While calling an ending before the start is perhaps too optimistic as this point, if Canada plays anywhere near the level they have been statistically set up to play, chances are very good that the dream of winning in Sochi lies in their futures.
Two key components in those statistics are the play of Anaheim Ducks winger Corey Perry and center Ryan Getzlaf, providing top-line offense to Team Canada at third- or fourth-line depth. The majority of Canada’s lines are composed of NHL teammates; Pittsburgh Penguins‘ Chris Kunitz and Sidney Crosby will play on the first line, as well as Jonathan Toews and Patrick Sharp of the Chicago Blackhawks, who look to play on the third line.
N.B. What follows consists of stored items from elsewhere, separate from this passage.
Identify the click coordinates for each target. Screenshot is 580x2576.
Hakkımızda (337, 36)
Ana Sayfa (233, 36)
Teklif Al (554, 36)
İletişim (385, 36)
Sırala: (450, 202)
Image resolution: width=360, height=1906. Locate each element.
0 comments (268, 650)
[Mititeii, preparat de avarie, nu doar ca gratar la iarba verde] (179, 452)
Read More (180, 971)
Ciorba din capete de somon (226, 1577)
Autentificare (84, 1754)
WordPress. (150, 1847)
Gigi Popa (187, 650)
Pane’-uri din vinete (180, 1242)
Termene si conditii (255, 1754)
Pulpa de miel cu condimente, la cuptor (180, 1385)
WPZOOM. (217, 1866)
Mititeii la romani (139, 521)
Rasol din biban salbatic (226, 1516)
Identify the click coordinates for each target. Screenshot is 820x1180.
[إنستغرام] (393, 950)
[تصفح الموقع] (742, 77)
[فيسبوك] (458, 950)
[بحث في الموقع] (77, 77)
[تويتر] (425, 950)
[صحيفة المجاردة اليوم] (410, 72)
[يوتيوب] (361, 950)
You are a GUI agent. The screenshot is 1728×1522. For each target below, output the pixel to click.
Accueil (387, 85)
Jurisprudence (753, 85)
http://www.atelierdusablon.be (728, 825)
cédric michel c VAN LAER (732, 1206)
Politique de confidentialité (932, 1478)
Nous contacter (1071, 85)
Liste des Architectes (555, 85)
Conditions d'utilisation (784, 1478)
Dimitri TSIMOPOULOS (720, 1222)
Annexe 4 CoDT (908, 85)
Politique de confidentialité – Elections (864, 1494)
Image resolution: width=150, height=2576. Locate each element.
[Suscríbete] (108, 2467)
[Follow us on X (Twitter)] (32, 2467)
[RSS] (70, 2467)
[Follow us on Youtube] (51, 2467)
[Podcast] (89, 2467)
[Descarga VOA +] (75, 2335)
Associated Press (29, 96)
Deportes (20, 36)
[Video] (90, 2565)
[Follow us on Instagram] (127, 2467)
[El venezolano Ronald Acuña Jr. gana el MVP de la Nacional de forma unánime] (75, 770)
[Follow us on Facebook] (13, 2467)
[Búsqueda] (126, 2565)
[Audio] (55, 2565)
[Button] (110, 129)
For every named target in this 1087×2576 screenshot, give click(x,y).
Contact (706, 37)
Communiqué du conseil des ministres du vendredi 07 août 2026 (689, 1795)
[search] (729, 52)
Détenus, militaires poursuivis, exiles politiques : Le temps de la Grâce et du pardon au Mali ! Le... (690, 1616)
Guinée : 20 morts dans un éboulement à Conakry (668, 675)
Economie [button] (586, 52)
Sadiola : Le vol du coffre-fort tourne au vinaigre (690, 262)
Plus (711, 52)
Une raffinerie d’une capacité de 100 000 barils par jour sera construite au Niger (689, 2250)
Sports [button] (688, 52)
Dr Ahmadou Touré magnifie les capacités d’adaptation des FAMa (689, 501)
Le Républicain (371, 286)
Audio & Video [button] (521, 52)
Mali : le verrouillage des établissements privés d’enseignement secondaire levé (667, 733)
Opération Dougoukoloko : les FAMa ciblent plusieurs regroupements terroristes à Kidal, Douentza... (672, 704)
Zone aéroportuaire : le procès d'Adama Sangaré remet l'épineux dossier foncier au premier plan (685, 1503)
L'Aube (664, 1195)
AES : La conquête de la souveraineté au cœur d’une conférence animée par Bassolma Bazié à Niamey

But Perry and Getzlaf have the unique perspective of being paired at the 2005 Ducks training camp, and remaining together since then puts them at an advantage level that all the practice in the world can never replicate — a rarity in this salary cap era of hockey.
On any given night at the Honda Center, Ducks fans are in for the on-ice spectacular that has become Getzlaf and Perry. When one passes the puck, the other catches it and slaps it to the back of the net (most times without ever making eye contact). The beauty of their play is that they always know the other’s position on the ice. When one is hit, the other is there to fight the battle.
On the road, they sit together on buses and eat next to each other at mealtime. Many fans have even spotted Perry and Getzlaf exiting morning practices in matching hoodies. The two are almost evenly paired in goals scored as well; Getzlaf has 29, while Perry has him edged out with 30 at the moment. Twin power at it’s finest — on and off the ice.
And as a coach with only three days to put together a team and throw them out onto the world’s biggest and brightest stage, Canada’s leader Mike Babcock can use what he has in Getzlaf and Perry to put together the better team on the ice each night. This kind of skill at the tail end of line rotations gives their opponent no time to breathe once the expected challenge of defending Crosby or Toews is done.
These two might be switching between the bottom lines, but bottom is not bad in Sochi — it’s depth. Getzlaf and Perry are the unique power no other team has. The dynamic duo will be needed to bring gold home to Canada once more.